(Dataset excerpts)
^^^^^^^^

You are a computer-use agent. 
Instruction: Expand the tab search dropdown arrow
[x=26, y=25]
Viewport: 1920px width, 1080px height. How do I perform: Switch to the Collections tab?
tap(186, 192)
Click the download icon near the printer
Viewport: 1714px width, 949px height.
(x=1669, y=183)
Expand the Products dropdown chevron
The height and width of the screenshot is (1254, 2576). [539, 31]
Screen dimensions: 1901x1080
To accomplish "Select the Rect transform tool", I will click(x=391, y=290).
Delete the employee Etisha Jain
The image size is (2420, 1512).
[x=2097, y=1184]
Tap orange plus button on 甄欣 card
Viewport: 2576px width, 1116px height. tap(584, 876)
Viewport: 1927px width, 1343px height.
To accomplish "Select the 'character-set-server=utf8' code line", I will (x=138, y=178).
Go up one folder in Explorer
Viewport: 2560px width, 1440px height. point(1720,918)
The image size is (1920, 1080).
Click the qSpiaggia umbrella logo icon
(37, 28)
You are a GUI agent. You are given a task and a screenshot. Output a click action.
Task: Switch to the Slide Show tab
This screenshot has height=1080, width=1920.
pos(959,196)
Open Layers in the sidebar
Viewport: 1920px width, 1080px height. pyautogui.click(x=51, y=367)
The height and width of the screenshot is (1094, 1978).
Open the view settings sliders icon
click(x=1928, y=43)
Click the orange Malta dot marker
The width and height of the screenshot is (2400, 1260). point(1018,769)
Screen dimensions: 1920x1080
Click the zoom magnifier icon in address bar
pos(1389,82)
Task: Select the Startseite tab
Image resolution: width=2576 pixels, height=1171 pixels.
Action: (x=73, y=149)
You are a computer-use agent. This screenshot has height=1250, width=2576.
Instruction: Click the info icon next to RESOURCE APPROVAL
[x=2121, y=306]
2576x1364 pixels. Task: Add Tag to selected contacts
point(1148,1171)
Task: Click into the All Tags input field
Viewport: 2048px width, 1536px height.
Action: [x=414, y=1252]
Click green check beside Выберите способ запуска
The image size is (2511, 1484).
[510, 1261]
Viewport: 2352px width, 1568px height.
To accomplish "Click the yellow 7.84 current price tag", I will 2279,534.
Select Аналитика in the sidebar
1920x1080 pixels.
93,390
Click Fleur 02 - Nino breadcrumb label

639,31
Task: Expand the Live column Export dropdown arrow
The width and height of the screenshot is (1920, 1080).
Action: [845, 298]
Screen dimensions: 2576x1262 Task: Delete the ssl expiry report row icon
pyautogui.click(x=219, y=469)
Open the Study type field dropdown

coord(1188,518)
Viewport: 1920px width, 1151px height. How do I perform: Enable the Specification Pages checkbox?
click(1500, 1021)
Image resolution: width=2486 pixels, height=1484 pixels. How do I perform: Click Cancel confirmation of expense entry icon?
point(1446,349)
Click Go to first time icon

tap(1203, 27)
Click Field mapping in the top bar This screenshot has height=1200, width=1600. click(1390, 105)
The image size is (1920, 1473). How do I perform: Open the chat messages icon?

^^^^^^^^

#### What you need to do
For this exercise, find all lines in the records containing the word "computer" and copy them.

#### Task result
You are a computer-use agent. 
You are a computer-use agent. This screenshot has height=1250, width=2576.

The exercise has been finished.